18. Chapter II of the KLR Act deals with the tenancy which include recovery of rent; liability to pay land revenue; failure to cultivate; eviction of tenant for default; rights of tenant to be heritable; surrender of land by tenant; tenant's right to trees planted by him ; tenant's right in respect of dwelling house; his right to purchase the dwelling house; right of compensation for the improvement made by the tenant and the procedure for taking possession etc.

Chapter III, with which we are concerned in this Writ Petition, covers the conferment of ownership on the tenants. Section 44 of this Chapter deals with the vesting of lands in the State Government.

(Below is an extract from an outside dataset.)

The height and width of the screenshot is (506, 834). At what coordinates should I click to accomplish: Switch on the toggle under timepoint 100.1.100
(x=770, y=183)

It provides that all lands held by or in the possession of tenants, including tenants against whom a decree or order for eviction is made prior to 1-3-1974, shall, with effect from that date, standtransferred to and vest in the State Government.

Section 45 of the KLR Act provides that every person, who was a tenant as defined in the KLR Act, would be entitled to-be registered as an occupant if certain conditions are fulfilled by him.

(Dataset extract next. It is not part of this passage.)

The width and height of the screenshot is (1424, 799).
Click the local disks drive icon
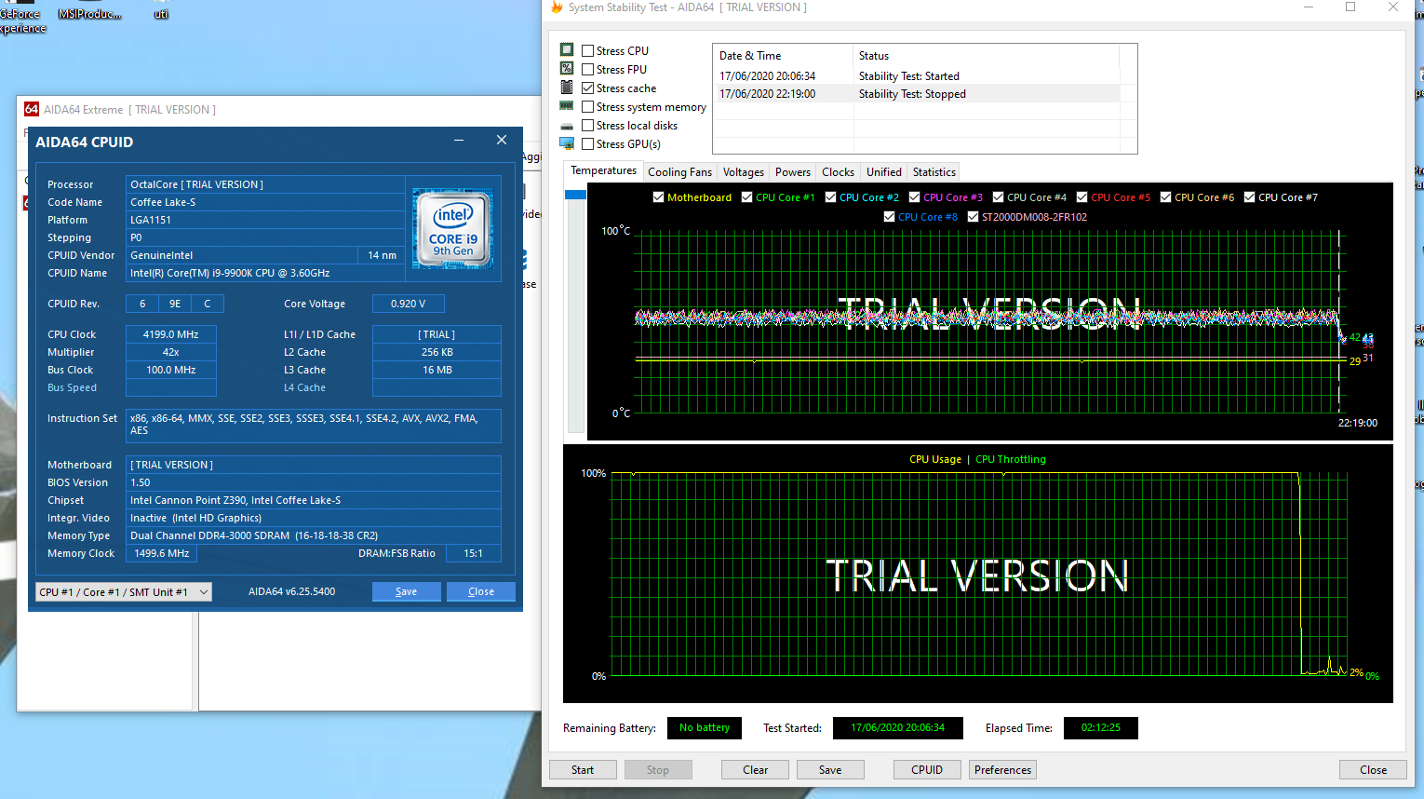567,126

Section 46 of the KLR Act gives an option to the tenant to choose the area and the location of the land of which he wishes to be a registered occupant.

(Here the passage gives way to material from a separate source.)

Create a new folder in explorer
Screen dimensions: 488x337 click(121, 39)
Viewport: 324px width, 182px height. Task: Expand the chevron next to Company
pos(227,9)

Section 47 of the KLR Act provides for the compensation to be paid to the land-owners for the extinguishments of the right, as a consequence of the vesting of the land in the State Government.

Section 48 of the KLR Act deals with the Constitution of Tribunals which the State Government has to constitute for the purpose of dealing with certain matters which have been entrusted to the Land Tribunals.

Section 48A deals with the mode of enquiry by the Land Tribunals.

Section 48B authorises the Tahsildar to determine the amount payable under Section 47 and to prepare a statement showing the apportionment of the amount.

Section 48C enables the Land Tribunals to pass interim orders during the pendency of the proceedings.

Section 49 of the KLR Act deals with the rights of the sub tenants.

The other Sections in this Chapter are not of much relevance, for the matter in issue.

Before going to Chapter IV, it would be necessary to mention yet another Section, namely, Section 112 of the KLR Act by which the duties of Tahsildar and Tribunal are enumerated.

Section 132 of the KLR Act bars the jurisdiction of the Civil Courts to decide the matters which are to be settled or decided by the Land Tribunals or the DeputyCommissioners.

Section 133 of the KLR Act provides for a procedure regarding the matters in which the Land Tribunal is given the exclusive jurisdiction.

19. Thus, the matters dealt with by the above provisions are clearly traceable to 'rights in or over land; land tenures including the relation of landlord and tenant, and the collection of rents' which occur in Entry 18 in List II of the Seventh Schedule to the Constitution of India.

20. The Resolution of the State Legislature, referred to above, does not deal with this aspect of the matter. There-fore, it cannot be said that the State has surrendered its right of legislating these aspects in the said Entry.

21. Chapter IV of the KLR Act deals with ceiling on land holdings. This Chapter, which consists of Sections 63 to 79, provides for filing of declaration by the land-holders; maximum ceiling limit which a person is entitled to hold; determination by the Land Tribunals of the surplus lands; surrender of surplus lands in favour of the state and it also provides for the vesting of land in the State Government.

So far as this is concerned, it is necessary to note that under Section 68 of the KLR Act the land which is surplus and surrendered under Section 67 of the KLR Act shall thereupon vest in the State Government free from all encumbrances.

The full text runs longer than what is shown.